• Russ Brownback
    There's a relief trade running through markets today, refocusing on transcendent influences that support credit quality, margins, and earnings growth.
    Geopolitical shocks like the Middle East cause short-run safe-haven flows but don't derail these long-term, powerful influences that have driven markets through uncertainty shocks over the last three years.
  • Asks if it's too early to call relief, given no definitive agreement to end the war or restore oil flow.
    Katie
  • Russ Brownback
    Agrees there's tremendous uncertainty, but under plausible scenarios, the disruption isn't big enough to derail structural influences like the capex supercycle and productivity boom.
  • Asks about IMF warning on Treasury supply compressing safety premium vs. corporates.
    Katie
  • Russ Brownback
    Corporate spreads are tight due to strong technicals (low net issuance) and historically good credit quality.

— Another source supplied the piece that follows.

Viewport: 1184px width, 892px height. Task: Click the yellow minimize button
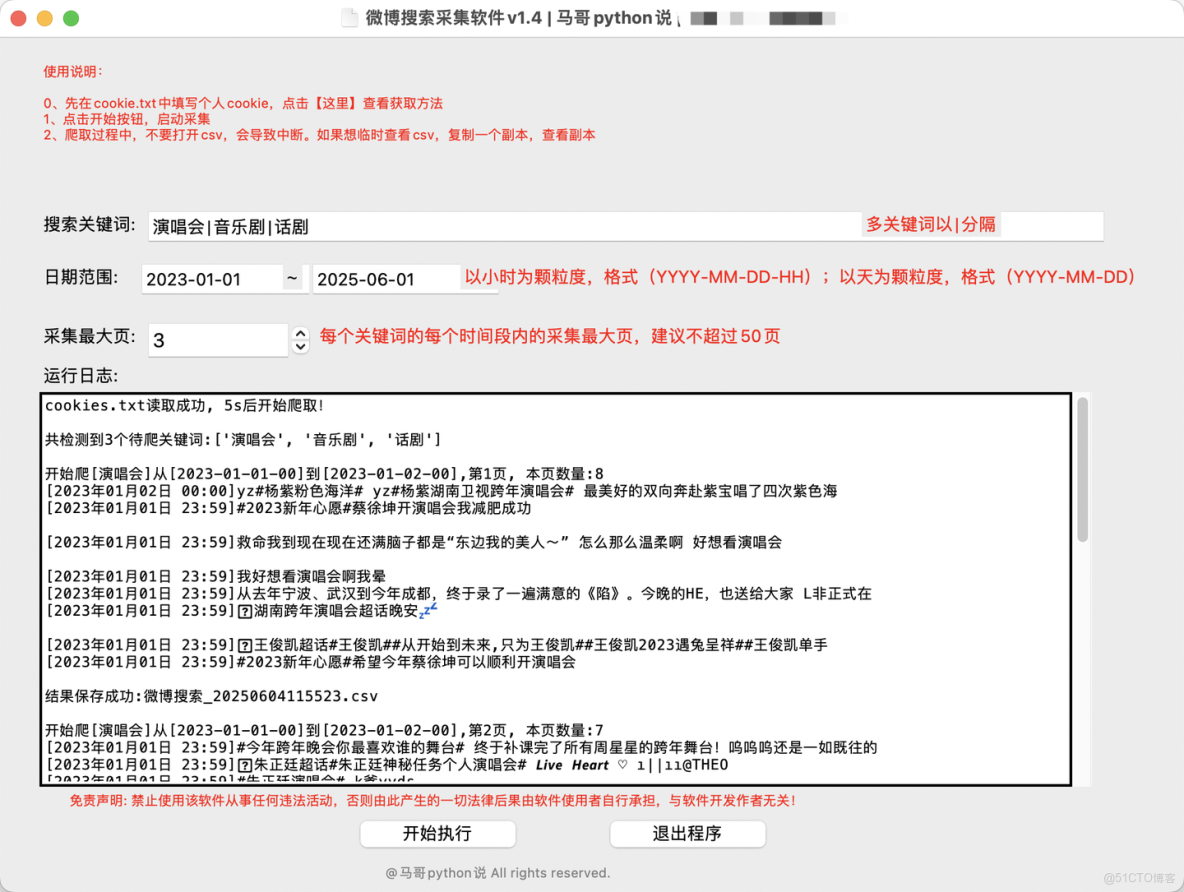coord(44,17)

We have to get used to tight credit spreads.
    The mitigating factor is that all-in yields are near multi-decade highs. We can build diversified, high-quality fixed income portfolios yielding 6-6.5%, which is an unbelievable environment.

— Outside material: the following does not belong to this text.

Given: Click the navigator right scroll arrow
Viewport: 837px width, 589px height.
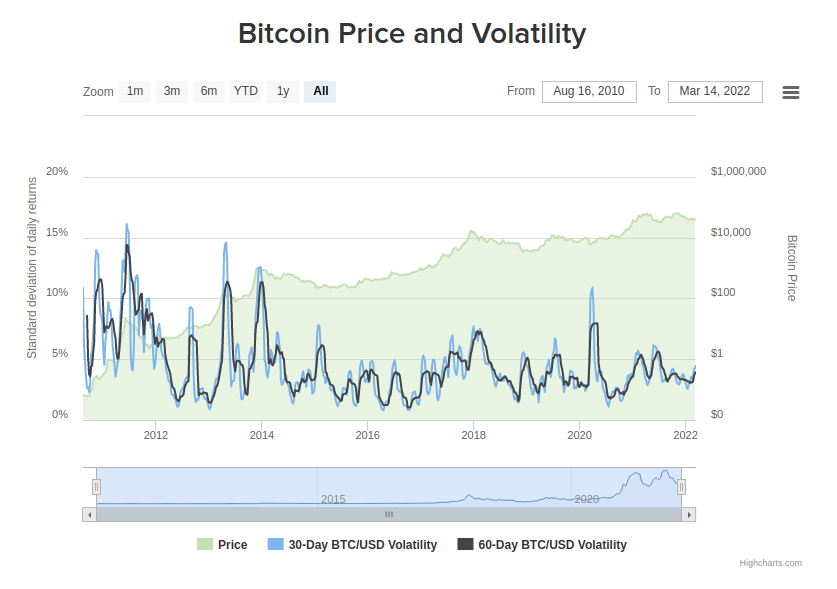Looking at the screenshot, I should pyautogui.click(x=689, y=515).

  • Clarifies: the investment thesis is the all-in yield, not spread compression, and tight spreads will be the reality.
    Katie
  • Russ Brownback
    That's right. We don't see a big directional interest rate trade. The regime is an income regime, not a duration regime.
    The right approach is to use a broad toolkit to harvest global corporate credit and secure assets, building them along high nominal risk-free rates.